Pero un mundo localizado debe abordar a los emigrantes involuntarios y explotados, así como a los jinetes de la alegría y sus bienes movidos innecesariamente. Para los oaxaqueños, el derecho a quedarse en casa implicará un cambio social y económico en México. Sin embargo, otros factores que los empujan a emigrar vienen de nuestro lado de la frontera, en particular el maíz barato que emigra hacia el sur para arruinar a las familias y comunidades agrícolas. La cambiante economía del petróleo podría reducir la ventaja económica de los granjeros corporativos del medio oeste que cultivan maíz y tal vez hacer que el envío sea más caro también. Lo que realmente se necesita, por supuesto, es un cambio de la política que hace de México un vertedero de estas cosas, ya sea que eso signifique cancelar el Tratad0 de Libre Comercio o alguna otra insurrección contra el "libre comercio". Otra cosa que rara vez se menciona en las conversaciones sobre inmigración es cómo sería la agricultura americana sin trabajadores inmigrantes con salarios por debajo del mínimo, porque nos hemos acostumbrado a la comida cuya baratura proviene en parte de las pésimas condiciones laborales. Es porque hemos roto el marco de nuestra propia civilidad que los inmigrantes indocumentados son forzados a salir de la suya.

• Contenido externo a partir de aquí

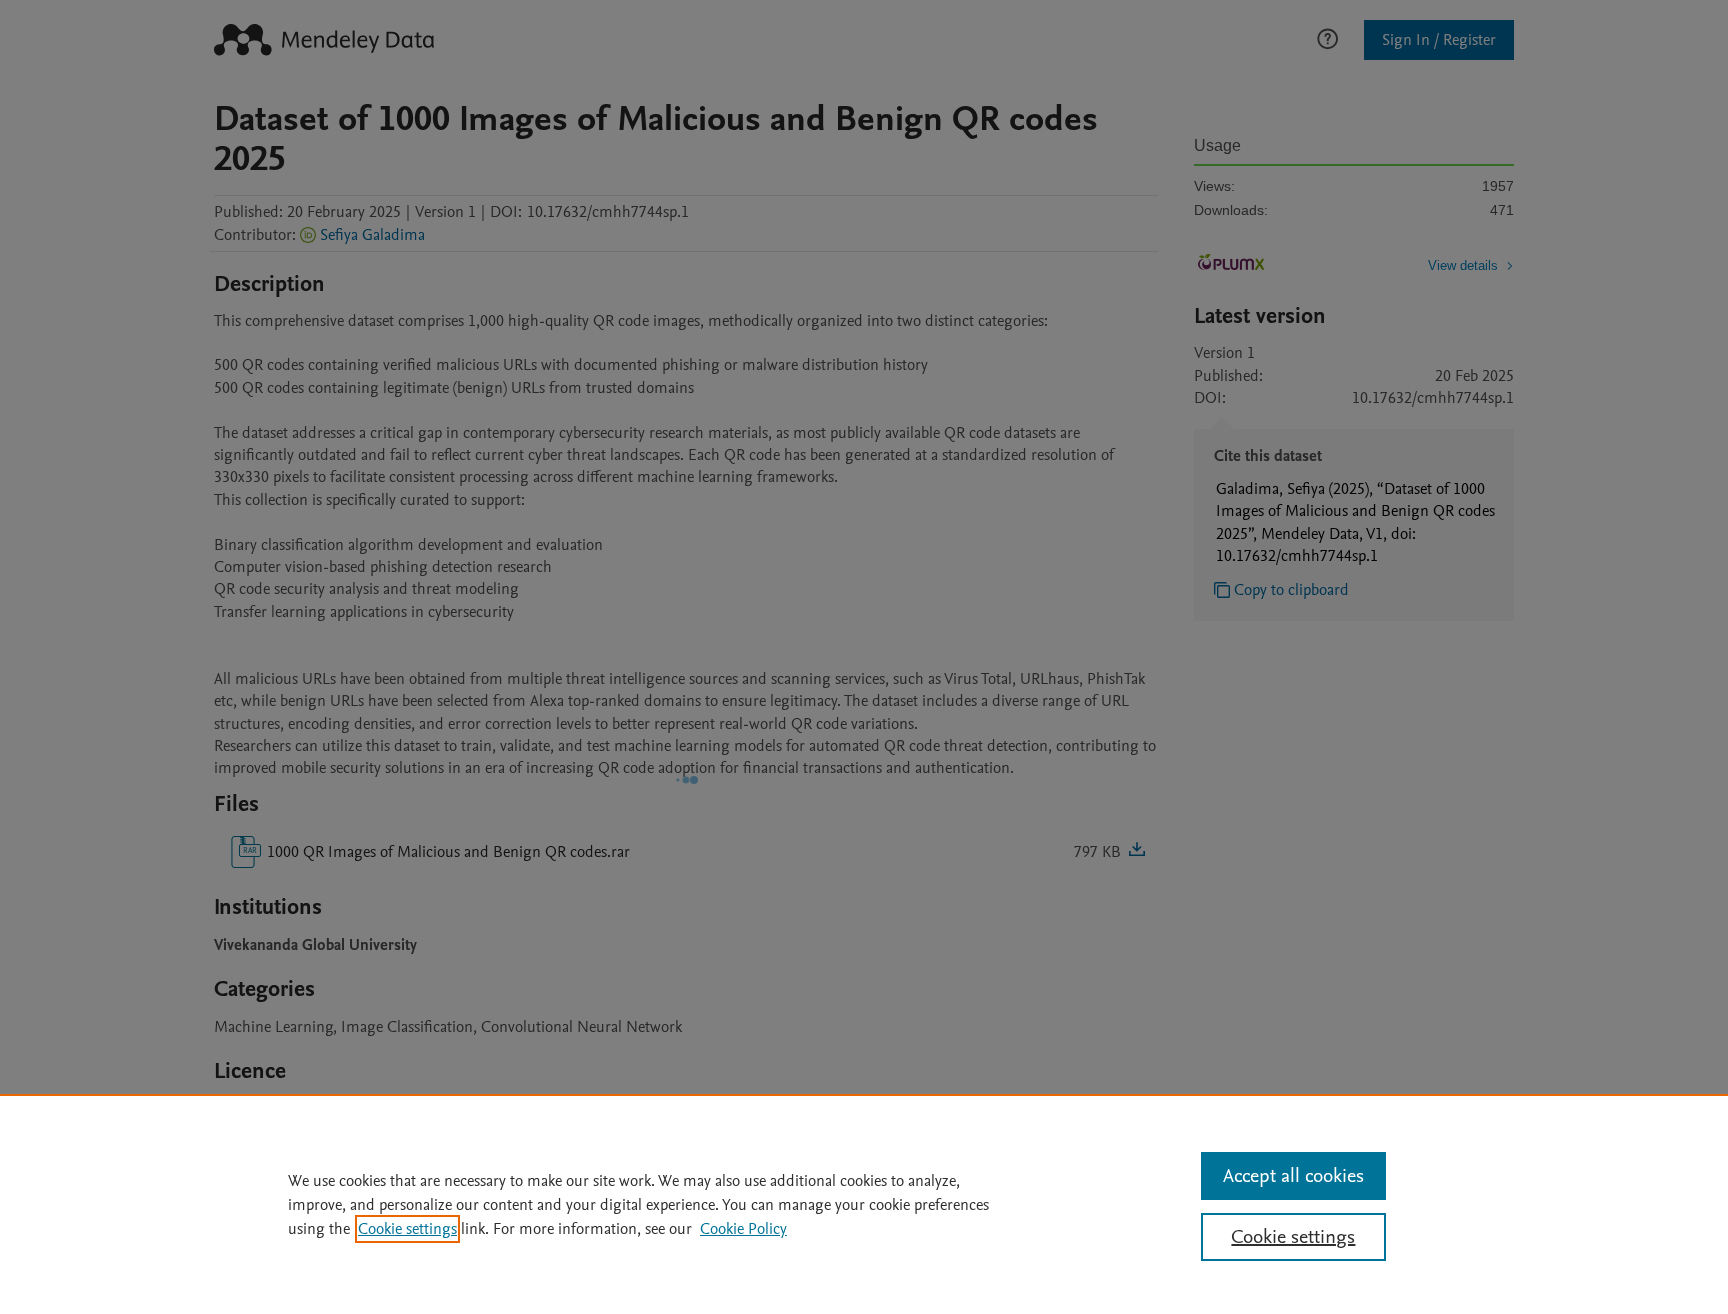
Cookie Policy (743, 1229)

¿Se reorganizará el mundo para mejor? ¿Podrán los agricultores de Oaxaca quedarse en casa y practicar su agricultura y cultura tradicional? ¿Nos quedaremos en casa y cultivaremos más de nuestros propios alimentos con dignidad, humanidad, un poco de sudor de nuestras propias cejas, y muchos menos barcos de contenedores y camiones refrigerados zumbando a través del planeta? ¿Recuperaremos una forma de vida más majestuosa, asentada y segura a medida que la lógica de saltar como electrones libres se extinga en el clima cambiante? Algunos de estos cambios deben surgir de la necesidad de reducir las emisiones de carbono, de la imposibilidad de mover sin cesar a las personas y las cosas. Pero algunos de ellos tendrán que venir por elección. Para elegirlo tendremos que desearlo: deseo de quedarnos en casa, poseer menos, hacer menos compras y gastos, ver una riqueza que no reside en los bienes y el poder sino en la profundidad de las conexiones. Los oaxaqueños están por delante de nosotros en este aspecto. Saben lo que se gana al quedarse en casa, y la mayoría de ellos tienen raíces más profundas en el hogar para empezar. Y saben qué hacer más allá de la economía global, cómo volver al reino de lo local que es extraordinariamente rico en alimentos y agricultura y cultura.


La palabra "radical" viene del latín "raíz". Tal vez lo más radical que se puede hacer en nuestro tiempo es empezar a dar vuelta el suelo, aflojándolo para que los cultivos se asienten, y luego quedarse en casa para cuidarlos.


 

Rebecca Solnit es escritora, historiadora y activista. Es autora de diecisiete libros, incluyendo Men Explain Things To Me (2014), Unfathomable City: A New Orleans Atlas (2013), y River of Shadows: Eadweard Muybridge and the Technological Midwest (2004) . Es columnista de Orion y colaboradora habitual del programa diario de noticias Tomdispatch del Instituto Nacional.